I know that this is just a simplification, but how do they get from my second step to the above step? I thought I knew how, but this proved wrong on a couple of different problems I was working on.

Also, for this series:
$$\sum _{n=1} ^{\infty} \frac{3^n+2^n}{6^n}$$

I've done this:
$$\sum _{n=1} ^{\infty} \frac{3^n+2^n}{6^n} = \sum _{n=1} ^{\infty} \frac{3^n}{6^n}+\sum _{n=1} ^{\infty} \frac{2^n}{6^n} = \sum _{n=1} ^{\infty} (\frac{1}{2})^n + \sum _{n=1} ^{\infty} (\frac{1}{3})^n$$

So for the first sum, a=1 and r=1/2, and for the second sum a=1 and r=1/3.

But this is apparently wrong. From the solution manual, for the first one, a=1/2 and r=1/2, for the second one, a=1/3 and r=1/3.

Can someone explain this?

Thanks!

Last edited: Mar 28, 2006
2. Mar 28, 2006

### buzzmath

Use (x^n)^m=x^(mn)

3. Mar 28, 2006

### nocturnal

$$\sum _{n=1}^{\infty} \frac{2^{2n}}{3^{n-1}} = \sum_{n=1}^{\infty} \frac{(2^2)2^{2n-2}}{3^{n-1}} = \sum_{n=1}^{\infty} 4\left( \frac{2^2}{3} \right)^{n-1} = \sum _{n=1} ^{\infty} 4\left( \frac{4}{3} \right)^{n-1}$$

It might help if you expand each sum,

$$\sum _{n=1} ^{\infty} (\frac{1}{2})^n = \frac{1}{2} + \left(\frac{1}{2}\right) \left(\frac{1}{2}\right) + \left(\frac{1}{2}\right)\left(\frac{1}{2}\right)^2 + ...$$

$$\sum _{n=1} ^{\infty} (\frac{1}{3})^n = \frac{1}{3} + \left(\frac{1}{3}\right) \left(\frac{1}{3} \right) + \left(\frac{1}{3} \right)\left(\frac{1}{3} \right)^2 + ...$$

Last edited: Mar 28, 2006
4. Mar 28, 2006

### verd

Thanks for your help.
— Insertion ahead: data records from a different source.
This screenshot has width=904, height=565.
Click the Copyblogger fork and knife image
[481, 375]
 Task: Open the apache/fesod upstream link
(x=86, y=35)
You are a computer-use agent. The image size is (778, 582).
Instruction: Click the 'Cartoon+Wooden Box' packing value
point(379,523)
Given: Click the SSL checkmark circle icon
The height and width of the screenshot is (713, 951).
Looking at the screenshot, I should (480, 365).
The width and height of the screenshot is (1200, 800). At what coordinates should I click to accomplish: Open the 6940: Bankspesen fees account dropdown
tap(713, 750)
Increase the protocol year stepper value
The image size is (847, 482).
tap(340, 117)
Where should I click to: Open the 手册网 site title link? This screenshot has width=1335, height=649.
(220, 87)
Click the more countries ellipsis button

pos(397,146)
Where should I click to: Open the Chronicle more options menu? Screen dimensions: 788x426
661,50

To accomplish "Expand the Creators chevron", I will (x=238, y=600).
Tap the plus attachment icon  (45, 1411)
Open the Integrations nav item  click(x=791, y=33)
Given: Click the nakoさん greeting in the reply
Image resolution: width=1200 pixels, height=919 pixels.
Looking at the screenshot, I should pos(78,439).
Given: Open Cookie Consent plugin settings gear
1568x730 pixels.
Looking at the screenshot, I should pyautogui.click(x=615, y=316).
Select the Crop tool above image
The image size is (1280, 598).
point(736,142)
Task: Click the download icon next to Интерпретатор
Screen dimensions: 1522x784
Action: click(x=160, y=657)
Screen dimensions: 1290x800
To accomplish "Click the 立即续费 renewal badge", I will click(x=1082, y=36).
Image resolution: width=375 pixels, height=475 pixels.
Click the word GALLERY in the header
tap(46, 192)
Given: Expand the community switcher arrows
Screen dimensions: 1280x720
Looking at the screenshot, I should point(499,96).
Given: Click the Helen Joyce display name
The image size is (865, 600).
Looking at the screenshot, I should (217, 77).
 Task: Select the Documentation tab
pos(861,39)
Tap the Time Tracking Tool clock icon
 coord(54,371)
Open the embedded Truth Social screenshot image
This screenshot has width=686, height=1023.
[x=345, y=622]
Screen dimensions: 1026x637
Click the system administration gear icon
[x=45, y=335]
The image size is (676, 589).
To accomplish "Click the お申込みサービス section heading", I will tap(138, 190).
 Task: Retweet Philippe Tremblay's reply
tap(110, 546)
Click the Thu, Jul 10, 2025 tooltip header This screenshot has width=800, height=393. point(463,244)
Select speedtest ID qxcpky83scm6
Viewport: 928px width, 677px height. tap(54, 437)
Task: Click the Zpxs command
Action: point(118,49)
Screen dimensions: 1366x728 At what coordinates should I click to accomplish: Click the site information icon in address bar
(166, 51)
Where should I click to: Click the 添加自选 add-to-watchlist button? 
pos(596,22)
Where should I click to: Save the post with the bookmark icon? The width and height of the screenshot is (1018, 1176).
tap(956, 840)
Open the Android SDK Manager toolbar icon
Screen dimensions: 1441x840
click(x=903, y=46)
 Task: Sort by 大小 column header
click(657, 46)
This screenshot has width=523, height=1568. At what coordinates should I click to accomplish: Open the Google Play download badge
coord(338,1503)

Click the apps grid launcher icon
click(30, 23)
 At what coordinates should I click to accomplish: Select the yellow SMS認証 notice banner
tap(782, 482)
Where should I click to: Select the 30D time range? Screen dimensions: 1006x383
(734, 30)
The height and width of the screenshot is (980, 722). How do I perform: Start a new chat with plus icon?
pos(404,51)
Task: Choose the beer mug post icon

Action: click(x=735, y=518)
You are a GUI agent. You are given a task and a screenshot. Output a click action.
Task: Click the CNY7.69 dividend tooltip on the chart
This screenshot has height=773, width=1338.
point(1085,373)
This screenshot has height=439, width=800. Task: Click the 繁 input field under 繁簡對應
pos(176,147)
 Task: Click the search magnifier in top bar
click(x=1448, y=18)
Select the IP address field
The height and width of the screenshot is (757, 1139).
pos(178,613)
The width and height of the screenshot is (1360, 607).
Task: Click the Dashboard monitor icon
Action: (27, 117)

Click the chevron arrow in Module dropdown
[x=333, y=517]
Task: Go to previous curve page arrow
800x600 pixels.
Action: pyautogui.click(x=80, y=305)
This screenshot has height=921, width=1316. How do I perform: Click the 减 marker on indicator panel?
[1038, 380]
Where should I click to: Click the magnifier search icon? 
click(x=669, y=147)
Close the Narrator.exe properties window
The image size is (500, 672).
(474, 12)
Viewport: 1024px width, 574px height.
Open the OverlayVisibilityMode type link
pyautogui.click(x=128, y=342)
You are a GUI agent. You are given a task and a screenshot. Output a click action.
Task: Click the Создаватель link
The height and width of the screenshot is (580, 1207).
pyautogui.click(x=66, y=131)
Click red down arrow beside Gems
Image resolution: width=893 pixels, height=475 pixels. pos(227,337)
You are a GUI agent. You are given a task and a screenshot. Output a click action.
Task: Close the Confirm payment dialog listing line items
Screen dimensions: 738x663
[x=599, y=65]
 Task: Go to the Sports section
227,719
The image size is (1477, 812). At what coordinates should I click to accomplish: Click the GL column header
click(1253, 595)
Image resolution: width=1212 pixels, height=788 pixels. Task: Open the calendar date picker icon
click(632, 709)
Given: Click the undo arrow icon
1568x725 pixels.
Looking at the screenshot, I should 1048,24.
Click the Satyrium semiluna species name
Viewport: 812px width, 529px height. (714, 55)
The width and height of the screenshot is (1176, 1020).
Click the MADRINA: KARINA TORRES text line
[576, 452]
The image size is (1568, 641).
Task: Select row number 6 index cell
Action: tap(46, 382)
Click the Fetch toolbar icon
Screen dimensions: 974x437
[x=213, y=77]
I get the first part with the simplification.

The second part though, I'm having a bit of trouble understanding... I don't understand why my answer wouldn't work.

By that rationale, you'd have:
$$\sum _{n=1} ^{\infty} (\frac{1}{2})^n = \frac{1}{2} + \left(\frac{1}{2}\right) \left(\frac{1}{2}\right) + \left(\frac{1}{2}\right)\left(\frac{1}{2}\right)\left(\frac{1}{2}\right) + ...$$

I mean, it seems that no matter what, it's $$ar^n$$, and if my r is just 1/2, it'd be 1*r^n.... But then the whole a/1-r rule isn't working.

They look like they'd give the same answers. Is there some sort of rule or something that says that you have to do it this way? I'm still a bit confused... ahy.

5. Mar 28, 2006

### nocturnal

compare the expansion to the general equation of a geometric series

$$a + ar + ar^2 + ...$$

pay particularly close attention to the first term of each sum.

Last edited: Mar 28, 2006
6. Mar 28, 2006

### verd

that seems like it'd make sense if n started at 0...

$$\sum _{n=1} ^{\infty} ar^n$$
would give you:

$$ar^1+ar^2+ar^3+ar^4+...$$
wouldn't it?

7. Mar 28, 2006

### verd

ah. I see. It's

$$\sum _{n=1} ^{\infty} ar^{n-1}$$

That changes everything.